### PROBLEM A
Condense the paragraph of the news report on Denver's Safe Outdoor Spaces that begins "One of these spaces" into a shorter version that keeps its main facts.
### PROBLEM B
From the news report on Denver's Safe Outdoor Spaces, reproduce the passage starting at "One of these" and ending at "code to enter.", swapping "tents" for "shelters".
### PROBLEM C
Extend the news report on Denver's Safe Outdoor Spaces beyond its final sentence.

### PROVIDED PASSAGE
=-=-=
DENVER (KDVR) – City leaders aren’t opposed to all homeless camps, Denver opened two Safe Outdoor Spaces in June. The Problem Solvers paid a visit to both of them to see how the alternative sites are faring as an option for some homeless people.
One of these spaces, called an SOS for short, is located at Regis University, tucked in a parking lot between a soccer field and a McDonald’s. A chain link fence surrounds 55 tents, with an electronic pad that requires a security code to enter.
“We cannot currently meet the demand with the number of space that we have,” said Cole Chandler, the executive director of the Colorado Village Collaborative. The non-profit operates the SOS with funding from the City of Denver and a number of non-profit foundations.
“There’s over 1,000 people that are sleeping on the streets every single night in Denver but we know things don’t have to be that way. Through models like this we can continue to expand and offer safe dignified services to our unsheltered neighbors,” Chandler said.
Each SOS site offers electricity, porta-potties, trash cans and case managements services for residents like Bill Vigil.
“I was sleeping in an alley,” Vigil said. He was contacted by an outreach worker who told him about the SOS at Regis University.
“I can shower, bath, wash my clothes, sleep without having to worry about getting mugged, beat-up or knifed,” he said.
Regis University provided the land and moral support to make the SOS possible.
“I think we can be helpful in helping the model expand,” Jennifer Farley, the director of community relations for Regis University, said.
=-=-=
### INFORMATION
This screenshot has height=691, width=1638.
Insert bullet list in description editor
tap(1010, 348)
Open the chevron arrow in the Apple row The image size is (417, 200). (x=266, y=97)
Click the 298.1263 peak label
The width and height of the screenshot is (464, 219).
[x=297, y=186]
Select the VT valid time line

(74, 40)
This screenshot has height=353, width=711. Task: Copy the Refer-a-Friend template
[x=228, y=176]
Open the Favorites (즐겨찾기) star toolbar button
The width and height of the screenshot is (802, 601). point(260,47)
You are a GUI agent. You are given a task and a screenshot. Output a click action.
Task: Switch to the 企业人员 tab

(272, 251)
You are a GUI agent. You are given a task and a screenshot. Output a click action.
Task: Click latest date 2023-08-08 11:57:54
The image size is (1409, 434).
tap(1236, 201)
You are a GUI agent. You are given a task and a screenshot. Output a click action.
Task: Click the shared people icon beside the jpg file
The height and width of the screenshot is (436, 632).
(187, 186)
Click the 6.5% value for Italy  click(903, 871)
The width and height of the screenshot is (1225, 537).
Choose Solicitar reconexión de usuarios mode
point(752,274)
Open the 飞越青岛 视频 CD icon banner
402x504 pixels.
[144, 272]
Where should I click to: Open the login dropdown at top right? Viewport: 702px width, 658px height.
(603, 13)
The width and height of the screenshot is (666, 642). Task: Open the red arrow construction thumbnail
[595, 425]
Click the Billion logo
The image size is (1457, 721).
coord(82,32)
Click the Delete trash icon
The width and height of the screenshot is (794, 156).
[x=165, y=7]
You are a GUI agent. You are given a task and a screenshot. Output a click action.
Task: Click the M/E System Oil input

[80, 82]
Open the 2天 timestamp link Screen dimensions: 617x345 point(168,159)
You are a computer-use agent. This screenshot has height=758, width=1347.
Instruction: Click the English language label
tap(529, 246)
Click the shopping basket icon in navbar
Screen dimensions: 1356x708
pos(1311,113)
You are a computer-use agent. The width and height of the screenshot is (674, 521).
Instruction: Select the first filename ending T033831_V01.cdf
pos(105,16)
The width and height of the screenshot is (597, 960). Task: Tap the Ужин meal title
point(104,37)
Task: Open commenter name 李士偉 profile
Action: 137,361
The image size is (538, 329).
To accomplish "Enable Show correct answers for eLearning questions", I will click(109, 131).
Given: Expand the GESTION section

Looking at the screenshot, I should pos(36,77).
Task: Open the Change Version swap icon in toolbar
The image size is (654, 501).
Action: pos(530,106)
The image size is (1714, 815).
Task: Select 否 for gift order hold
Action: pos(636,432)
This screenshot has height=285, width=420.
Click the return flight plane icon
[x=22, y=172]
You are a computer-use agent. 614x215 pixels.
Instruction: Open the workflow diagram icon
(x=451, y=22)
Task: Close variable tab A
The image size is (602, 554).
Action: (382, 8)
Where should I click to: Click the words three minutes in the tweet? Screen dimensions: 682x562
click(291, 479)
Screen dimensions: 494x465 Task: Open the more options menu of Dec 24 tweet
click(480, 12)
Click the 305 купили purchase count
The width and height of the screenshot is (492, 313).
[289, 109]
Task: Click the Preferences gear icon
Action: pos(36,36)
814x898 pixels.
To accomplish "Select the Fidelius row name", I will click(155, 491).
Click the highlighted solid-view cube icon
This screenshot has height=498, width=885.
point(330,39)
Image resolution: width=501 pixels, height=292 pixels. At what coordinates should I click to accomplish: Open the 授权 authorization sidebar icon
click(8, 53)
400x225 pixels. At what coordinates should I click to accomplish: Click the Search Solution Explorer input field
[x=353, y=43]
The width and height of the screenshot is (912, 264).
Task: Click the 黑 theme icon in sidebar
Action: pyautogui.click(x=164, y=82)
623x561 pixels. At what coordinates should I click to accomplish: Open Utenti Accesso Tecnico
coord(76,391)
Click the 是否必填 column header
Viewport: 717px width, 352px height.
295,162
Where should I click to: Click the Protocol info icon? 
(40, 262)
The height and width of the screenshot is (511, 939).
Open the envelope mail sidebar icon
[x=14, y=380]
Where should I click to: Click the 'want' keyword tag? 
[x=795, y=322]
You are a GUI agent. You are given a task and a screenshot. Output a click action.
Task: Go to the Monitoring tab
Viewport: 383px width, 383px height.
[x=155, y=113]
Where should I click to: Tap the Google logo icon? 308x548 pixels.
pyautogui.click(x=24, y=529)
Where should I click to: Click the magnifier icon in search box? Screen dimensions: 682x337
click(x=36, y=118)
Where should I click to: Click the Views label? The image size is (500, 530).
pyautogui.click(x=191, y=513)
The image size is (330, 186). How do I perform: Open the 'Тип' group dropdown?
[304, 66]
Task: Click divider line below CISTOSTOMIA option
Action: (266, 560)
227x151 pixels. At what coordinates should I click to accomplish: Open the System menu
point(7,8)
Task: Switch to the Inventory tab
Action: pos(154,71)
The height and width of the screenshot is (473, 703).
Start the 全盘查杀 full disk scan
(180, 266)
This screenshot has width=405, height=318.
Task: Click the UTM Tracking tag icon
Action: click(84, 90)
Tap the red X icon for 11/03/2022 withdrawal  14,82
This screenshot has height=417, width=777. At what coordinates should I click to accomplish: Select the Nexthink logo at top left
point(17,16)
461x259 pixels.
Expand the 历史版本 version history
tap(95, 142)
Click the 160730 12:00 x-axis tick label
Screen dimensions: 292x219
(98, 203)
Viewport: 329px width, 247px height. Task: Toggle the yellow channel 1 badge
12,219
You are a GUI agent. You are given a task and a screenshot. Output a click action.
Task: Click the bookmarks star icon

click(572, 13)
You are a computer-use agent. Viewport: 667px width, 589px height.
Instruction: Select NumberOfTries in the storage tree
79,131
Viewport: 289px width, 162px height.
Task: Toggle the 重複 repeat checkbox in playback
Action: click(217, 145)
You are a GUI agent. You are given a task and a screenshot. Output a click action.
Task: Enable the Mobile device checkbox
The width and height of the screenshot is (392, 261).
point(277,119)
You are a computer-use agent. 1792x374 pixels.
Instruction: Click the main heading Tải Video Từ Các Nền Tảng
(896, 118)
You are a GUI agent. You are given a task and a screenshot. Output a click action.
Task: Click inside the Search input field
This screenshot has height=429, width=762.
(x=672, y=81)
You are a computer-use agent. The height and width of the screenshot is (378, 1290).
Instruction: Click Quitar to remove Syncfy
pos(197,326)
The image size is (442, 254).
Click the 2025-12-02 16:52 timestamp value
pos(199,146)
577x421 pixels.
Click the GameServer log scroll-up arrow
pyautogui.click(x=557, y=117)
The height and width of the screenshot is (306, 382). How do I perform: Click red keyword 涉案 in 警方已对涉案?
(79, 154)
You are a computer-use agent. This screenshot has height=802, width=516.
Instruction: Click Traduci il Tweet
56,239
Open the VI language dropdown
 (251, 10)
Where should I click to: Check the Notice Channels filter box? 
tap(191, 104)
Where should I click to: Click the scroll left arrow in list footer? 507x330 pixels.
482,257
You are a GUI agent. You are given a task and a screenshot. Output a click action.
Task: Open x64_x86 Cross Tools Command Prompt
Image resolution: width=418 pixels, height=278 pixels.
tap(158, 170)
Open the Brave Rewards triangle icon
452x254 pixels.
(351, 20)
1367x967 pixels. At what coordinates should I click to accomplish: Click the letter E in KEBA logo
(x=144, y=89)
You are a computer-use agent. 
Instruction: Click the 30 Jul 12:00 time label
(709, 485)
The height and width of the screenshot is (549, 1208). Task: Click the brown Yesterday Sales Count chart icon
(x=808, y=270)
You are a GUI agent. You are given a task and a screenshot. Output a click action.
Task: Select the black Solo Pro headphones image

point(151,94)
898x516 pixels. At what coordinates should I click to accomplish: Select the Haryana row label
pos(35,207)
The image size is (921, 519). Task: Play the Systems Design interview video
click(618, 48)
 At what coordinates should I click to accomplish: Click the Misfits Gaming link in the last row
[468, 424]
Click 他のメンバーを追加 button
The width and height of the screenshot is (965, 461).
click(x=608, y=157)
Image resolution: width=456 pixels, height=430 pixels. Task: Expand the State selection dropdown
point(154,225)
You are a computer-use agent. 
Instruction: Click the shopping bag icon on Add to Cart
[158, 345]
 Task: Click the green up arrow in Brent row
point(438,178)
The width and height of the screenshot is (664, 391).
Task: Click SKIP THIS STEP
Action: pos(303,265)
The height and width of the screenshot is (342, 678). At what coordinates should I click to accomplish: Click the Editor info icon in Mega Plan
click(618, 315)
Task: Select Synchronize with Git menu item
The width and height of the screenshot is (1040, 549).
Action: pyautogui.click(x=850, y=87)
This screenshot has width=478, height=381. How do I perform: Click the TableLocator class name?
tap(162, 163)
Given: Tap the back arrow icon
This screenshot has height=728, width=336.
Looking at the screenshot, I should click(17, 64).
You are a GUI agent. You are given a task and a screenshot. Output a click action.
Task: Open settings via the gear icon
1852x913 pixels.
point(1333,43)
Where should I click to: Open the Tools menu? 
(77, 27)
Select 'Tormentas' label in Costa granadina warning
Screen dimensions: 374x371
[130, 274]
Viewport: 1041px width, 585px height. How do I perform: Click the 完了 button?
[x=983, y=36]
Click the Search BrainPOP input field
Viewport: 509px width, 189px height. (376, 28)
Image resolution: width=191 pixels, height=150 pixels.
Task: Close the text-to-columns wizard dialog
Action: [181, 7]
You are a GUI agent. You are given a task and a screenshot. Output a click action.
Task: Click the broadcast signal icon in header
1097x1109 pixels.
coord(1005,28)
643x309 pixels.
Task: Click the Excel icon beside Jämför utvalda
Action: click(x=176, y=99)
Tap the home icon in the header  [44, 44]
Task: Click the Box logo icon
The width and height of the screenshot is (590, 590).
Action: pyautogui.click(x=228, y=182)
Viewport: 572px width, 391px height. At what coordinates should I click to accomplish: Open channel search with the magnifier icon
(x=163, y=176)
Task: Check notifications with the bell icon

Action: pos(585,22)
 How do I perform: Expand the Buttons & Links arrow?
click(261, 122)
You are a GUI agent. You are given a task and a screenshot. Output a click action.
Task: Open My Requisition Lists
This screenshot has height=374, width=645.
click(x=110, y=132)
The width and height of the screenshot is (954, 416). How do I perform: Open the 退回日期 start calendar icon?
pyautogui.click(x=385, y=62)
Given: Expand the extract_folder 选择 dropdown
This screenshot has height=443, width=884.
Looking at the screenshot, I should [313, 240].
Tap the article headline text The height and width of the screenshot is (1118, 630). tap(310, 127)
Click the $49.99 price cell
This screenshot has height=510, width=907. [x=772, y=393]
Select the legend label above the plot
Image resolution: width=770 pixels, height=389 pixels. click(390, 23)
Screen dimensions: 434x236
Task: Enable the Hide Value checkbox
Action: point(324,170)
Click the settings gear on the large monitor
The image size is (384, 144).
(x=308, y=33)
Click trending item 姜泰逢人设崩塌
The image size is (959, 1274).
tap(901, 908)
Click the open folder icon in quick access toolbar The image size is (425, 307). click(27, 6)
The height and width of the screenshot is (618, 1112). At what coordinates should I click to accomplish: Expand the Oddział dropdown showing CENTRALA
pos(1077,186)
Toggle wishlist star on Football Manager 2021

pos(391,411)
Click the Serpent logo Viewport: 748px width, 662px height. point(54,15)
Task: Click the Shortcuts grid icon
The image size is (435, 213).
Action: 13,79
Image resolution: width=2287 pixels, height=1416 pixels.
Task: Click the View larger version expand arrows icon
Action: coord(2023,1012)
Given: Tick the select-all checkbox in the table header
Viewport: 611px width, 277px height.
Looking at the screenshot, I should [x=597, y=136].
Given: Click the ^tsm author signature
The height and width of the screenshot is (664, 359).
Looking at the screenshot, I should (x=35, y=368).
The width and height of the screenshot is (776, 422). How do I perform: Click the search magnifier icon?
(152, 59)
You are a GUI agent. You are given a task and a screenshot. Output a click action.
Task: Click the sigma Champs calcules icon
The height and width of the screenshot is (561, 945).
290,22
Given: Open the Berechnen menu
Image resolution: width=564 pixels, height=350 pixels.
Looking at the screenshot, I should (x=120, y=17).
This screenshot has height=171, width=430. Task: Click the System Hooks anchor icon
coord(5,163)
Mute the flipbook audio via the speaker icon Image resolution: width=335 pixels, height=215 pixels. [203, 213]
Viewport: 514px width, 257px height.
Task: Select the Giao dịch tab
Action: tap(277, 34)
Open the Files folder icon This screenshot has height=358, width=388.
=-=-=
### TASK RESULT A
One Safe Outdoor Space (SOS) sits in a Regis University parking lot between a soccer field and a McDonald's. Its 55 tents are enclosed by a chain link fence with an electronic pad that requires a security code to enter.

### TASK RESULT B
One of these spaces, called an SOS for short, is located at Regis University, tucked in a parking lot between a soccer field and a McDonald’s. A chain link fence surrounds 55 shelters, with an electronic pad that requires a security code to enter.

### TASK RESULT C
Farley said the school felt an obligation as a Jesuit Catholic institution to serve others.
Park Hill is the other neighborhood testing out the SOS model with a sanctioned 33-tent city set up in the parking lot of the Park Hill United Methodist Church.
Some neighbors opposed the site from the start and hired attorney Dan Burrows to sue the city.
“I don’t think that these are a legitimate solution to homelessness in Denver,” Burrows said.
Burrows argued that the city allowed the tents to go up without adequate public input or a long-term plan.
“We need to stop treating homelessness as an affordable housing problem and treat it as the drug abuse and mental health issue that it is,” Burrows said.
Chandler insists SOS does have staff members who offer resources to treat mental health issues and drug abuse.
“You know, originally I was nervous. I thought having two small children, it made me a little apprehensive,” Momo Wong, who lives across the street from the Park Hill SOS, told the Problem Solvers.
Wong has been won over by her new neighbors after living near them for four months. She hopes other neighborhoods will consider embracing SOS tents.
“If people don’t have to worry about where they lay their head at night and they don’t have to worry about a meal at least once a day, they have a better opportunity to look for a job, to seek out various social programs that they need. So far people that are NIMBYs that don’t want it in their neighborhoods, I feel like they need to address that,” Wong said.
The question is, will other neighborhoods step up? Regis University has agreed to extend its lease through March of 2022, the Park Hill lease expires at the end of December.
Denver Health has announced it plans to help operate a SOS at West 8th Avenue and Elati Street just west of the hospital starting Nov. 10.
The newest 12,500-square-foot SOS at Denver Health will offer a 24-hour, staffed and secure shelter for up to 50 people, who are screened and selected by service agencies.
The facility, which will operate for one year, will offer residents shelter, cots, food, supportive services and assistance for finding permanent housing.
“As an anchor institution, Denver Health must invest beyond its own walls to make a positive impact on the health of people in our community because to truly care for the whole person, we must address all social determinants of health,” Robin Wittenstein, CEO of Denver Health, said.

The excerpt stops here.